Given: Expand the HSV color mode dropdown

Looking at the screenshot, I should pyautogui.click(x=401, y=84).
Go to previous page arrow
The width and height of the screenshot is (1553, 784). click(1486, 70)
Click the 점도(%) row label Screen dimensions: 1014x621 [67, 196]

==

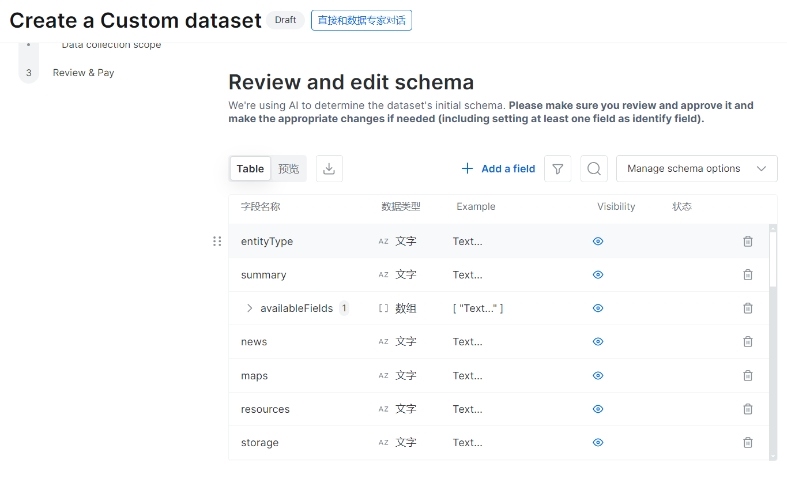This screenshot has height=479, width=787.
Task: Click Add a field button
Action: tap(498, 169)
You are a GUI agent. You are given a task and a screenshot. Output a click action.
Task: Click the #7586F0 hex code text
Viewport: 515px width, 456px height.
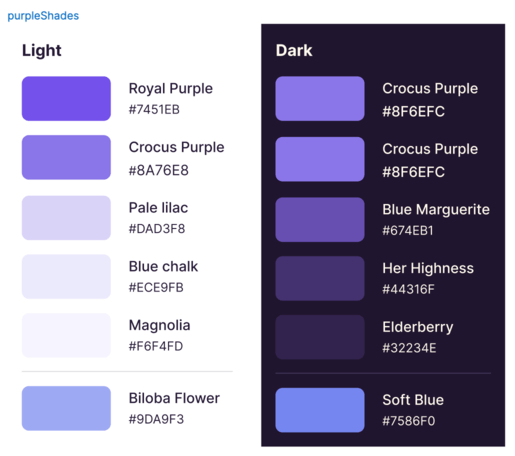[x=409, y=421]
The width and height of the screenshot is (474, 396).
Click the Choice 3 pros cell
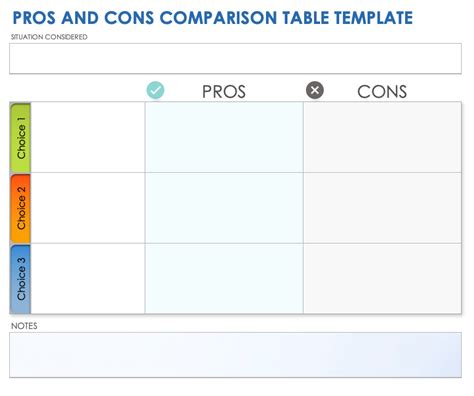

---

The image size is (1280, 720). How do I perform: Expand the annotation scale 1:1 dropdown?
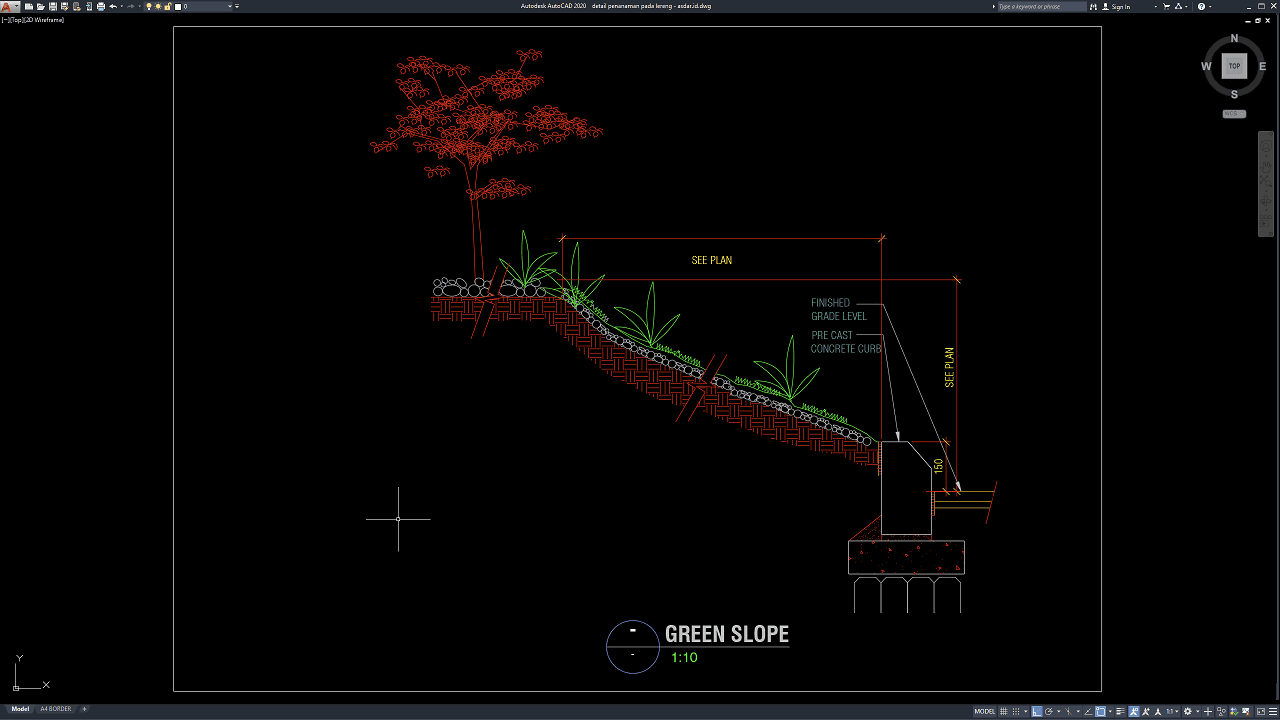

* _TASK OBJECTIVE_
Above are the entries. Copy exactly the part that opens with the line containing "Go to previous page arrow" and closes with the line containing "Click the 점도(%)", and no more.

* _REPLY TO THE EXERCISE_
Go to previous page arrow
The width and height of the screenshot is (1553, 784). click(1486, 70)
Click the 점도(%) row label Screen dimensions: 1014x621 [67, 196]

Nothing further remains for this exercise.